Une décision marquante a été prise au Brésil, où l’Agence nationale de protection des données (ANPD) a ordonné, mercredi, la suspension des fonctionnalités de diffusion en direct sur la plateforme Discord. Cette mesure fait suite au suicide tragique d’une adolescente de 13 ans, qui aurait été incitée à mettre fin à ses jours lors d’une transmission en direct sur cette application prisée par les jeunes. L’affaire a suscité une onde de choc dans un pays où la connectivité numérique est omniprésente. La Première dame, Rosangela « Janja » da Silva, avait déjà exprimé son souhait de voir Discord bloqué la semaine précédente.

L’ANPD a justifié sa décision en évoquant des « preuves solides » démontrant que Discord n’avait pas mis en place des mesures adéquates pour protéger les enfants et les adolescents. Selon l’agence, la plateforme a été fréquemment utilisée comme un espace propice à de graves violations, notamment des actes de violence, de harcèlement, ainsi que des incitations à l’automutilation et au suicide.

Discord a réagi en affirmant que « la caractérisation faite par l’ANPD ne reflète pas la plateforme que nous avons construite ni les investissements que nous avons réalisés dans la sécurité des utilisateurs ». L’entreprise a également indiqué avoir désactivé un groupe de discussion privé, suspecté d’être utilisé par des individus incitant à l’automutilation, avant le décès de la jeune fille.

Les événements tragiques ont conduit la police à procéder à l’arrestation de cinq adolescents dans plusieurs États brésiliens, soupçonnés d’être liés au suicide de la jeune fille. Lors d’une conférence de presse, le commissaire Alessandro Barreto, responsable de la lutte contre les cybercrimes, a décrit la situation comme un « vrai film d’horreur », précisant que la jeune fille avait été encouragée à se suicider, tout cela étant diffusé en direct.

Le commissaire a également souligné une « faille de modération » manifeste sur la plateforme, notant qu’un des suspects avait pu prétendre avoir 148 ans en remplissant l’auto-déclaration d’âge requise. Au Brésil, une législation entrée en vigueur en mars impose aux plateformes de lier les comptes des utilisateurs de moins de 16 ans à ceux de leurs parents et de vérifier l’âge des utilisateurs.

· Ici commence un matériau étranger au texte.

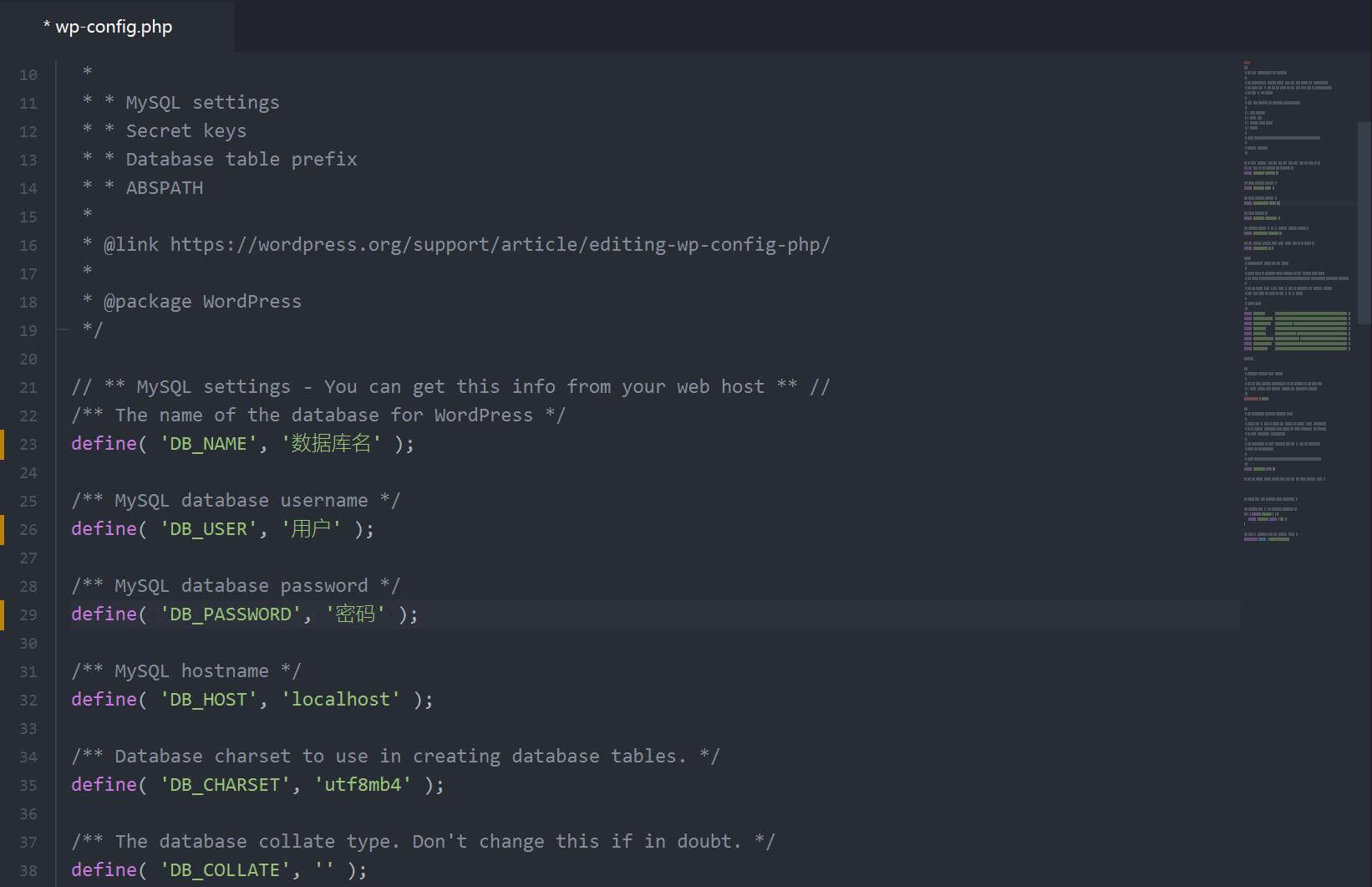The height and width of the screenshot is (887, 1372).
Task: Place cursor in the 'DB_NAME' string
Action: (x=208, y=444)
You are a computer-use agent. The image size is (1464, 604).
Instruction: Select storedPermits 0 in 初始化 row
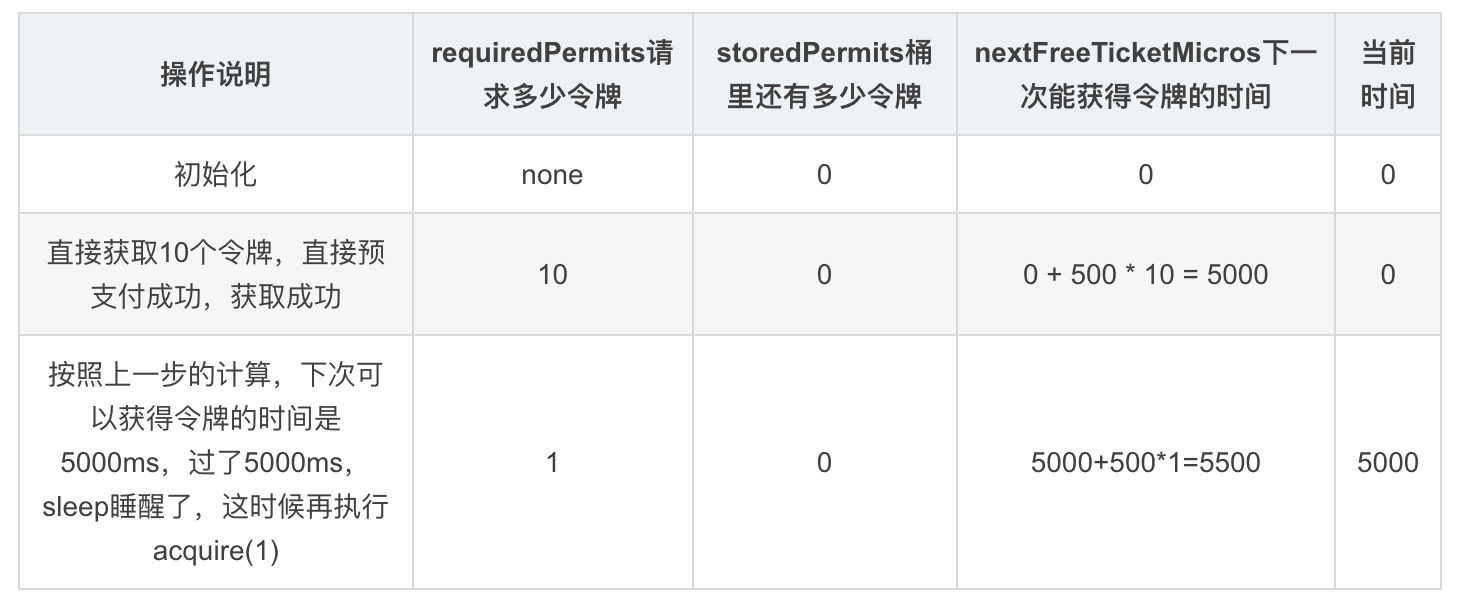point(824,174)
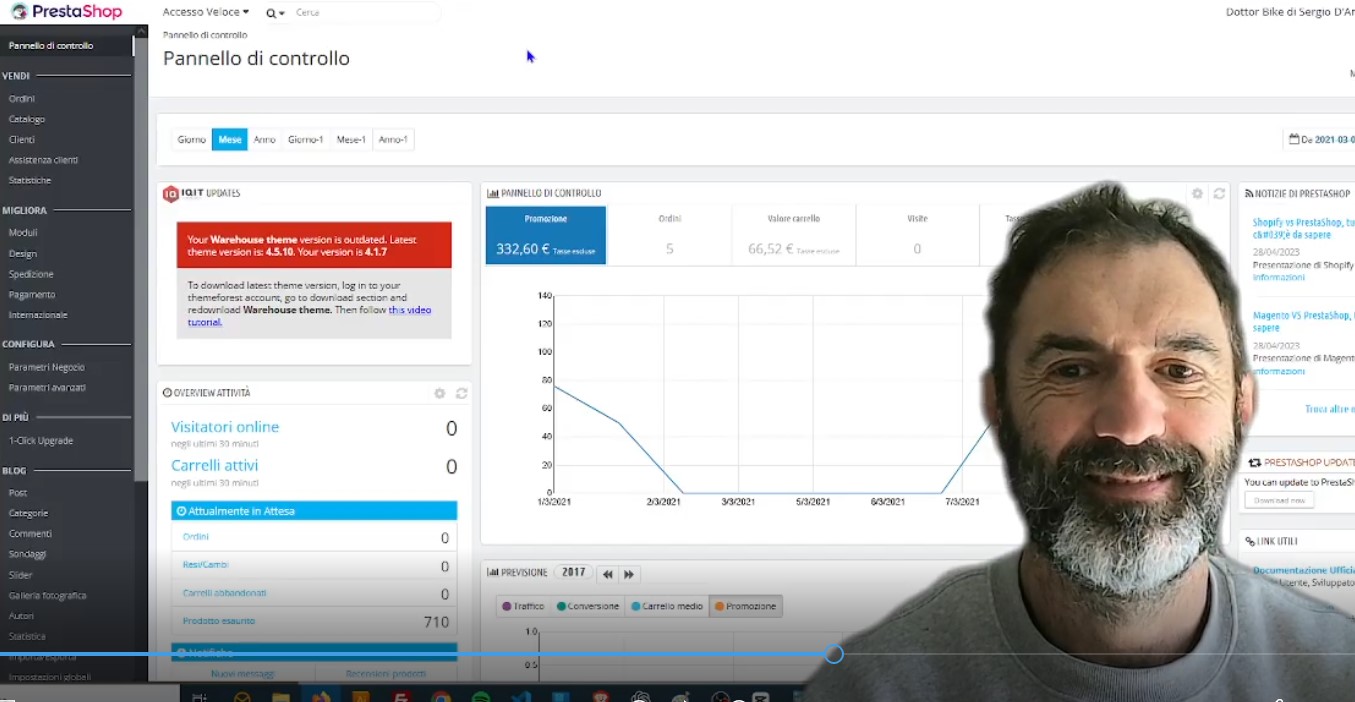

Le 6 août, la Première dame avait appelé à une action judiciaire pour éradiquer ce réseau néfaste d’Internet. Suite à l’annonce de la suspension des directs, un utilisateur de Discord a critiqué ce qu’il perçoit comme une « paranoïa du cercle féministe et boomer du PT », le Parti des travailleurs de Lula. Un autre utilisateur a tempéré les réactions en soulignant que les entreprises milliardaires ne peuvent pas échapper à leur responsabilité. En 2024, la plateforme X avait déjà été bloquée pendant quarante jours par la Cour suprême brésilienne, jusqu’à ce qu’elle se conforme à des ordres judiciaires visant à supprimer des comptes accusés de désinformation.